On Saturday the research organisation, residents and Councillor of ward 164 met up to arrive at a scheme for pedestrian-friendly roads
When Nanganallur resident V. Lakshman, a class VIII student of Rajkumar Sulochana Matriculation Higher Secondary School, Madipakkam, was given the option to make the road adjoining Pazhavanthangal railway station safe for pedestrians like him, his friends and he went down to the last detail and put it all on paper.
On Saturday, a project undertaken by Transparent Chennai — a research organisation housed within the Institute for Financial Management and Research — helped 40 residents and members of residents’ welfare associations in Nanganallur understand how an ideal footpath should be and then brainstorm to provide solutions to make their streets pedestrian friendly.
Councillor of ward 164, Parimala Nandakumar, was there to lend an ear.
The aim of the exercise, according to Transparent Chennai, is to come up with a scheme for pedestrian-friendly roads, involve residents in the plan and then submit the proposal to the area council/councillor in a month.
As some of the footpaths in the surveyed areas were laid recently, the final design could be used as an action plan for other roads, or when work is taken up on these roads next, said Kadambari Badami, researcher, Transparent Chennai.

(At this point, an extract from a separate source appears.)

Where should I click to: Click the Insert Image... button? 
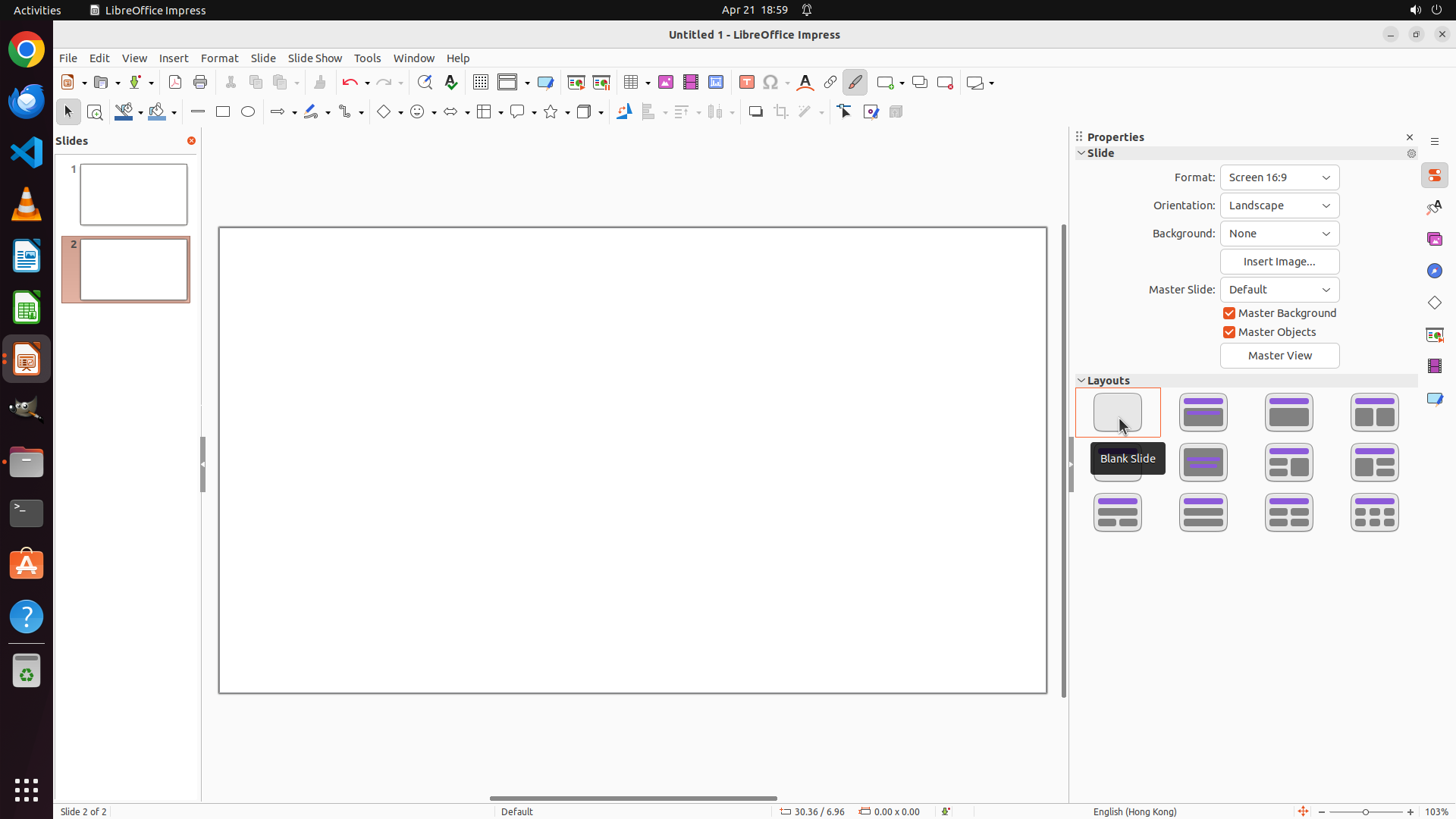point(1279,262)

The organisation held its first meeting with residents and the Traffic and Transportation Forum (TTF) on April 23. A month later, the members surveyed 4th, 5th, and 6 main roads, College Road, Station Road, Service Road and Vembuliamman Koil Street in Nanganallur.

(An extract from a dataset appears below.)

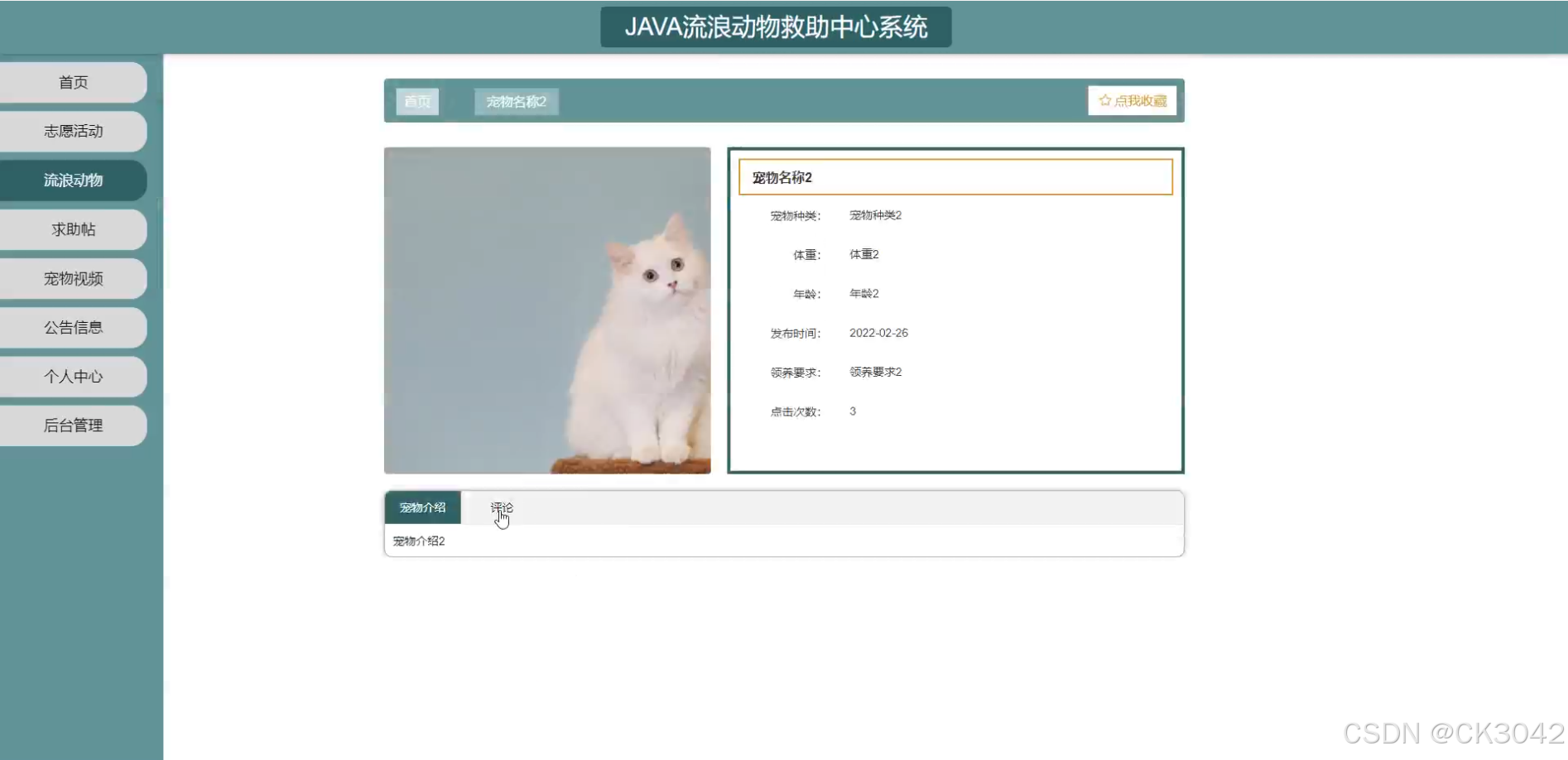Click the 领养要求2 adoption requirement text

What emerged out of Saturday’s community design workshop were suggestions on the width of pavements, earmarking space for vendors and positioning streetlights, among others.
Ms. Badami said for the road along the railway station, which is a narrow stretch and has no footpath, residents had asked for a 1.5-metre-wide footpath, and a 1-metre furniture zone along one side of the road.
For 5th main road, they have suggested 2.5 metre wide pedestrian path and a 2 metre-wide furniture zone to accommodate vendors and vehicles.
For one of the most challenging stretches, 4 Main Road, a bustling market area riddled with encroachments and obstructions, a 2.5-metre-wide pedestrian path along with a 1-metre frontage and 2-metre furniture zone were suggested.
B. Sridhar (65), one of the residents who worked on the plan for the stretch, said a footpath must be paved on the busy and congested road. “We have given our suggestions and hope they will be taken into account. The market road should either be made a two-way or one-way traffic must be strictly enforced,” he said.
V. Rama Rao, director, projects, TTF, who mobilised the community participation in Nanganallur, said consulting the stakeholders was the way forward. “We hope our suggestions will be accepted and implemented,” he said.
While Transparent Chennai has started with Nanganallur, the project is in various stages in K.K. Nagar and Anna Nagar West.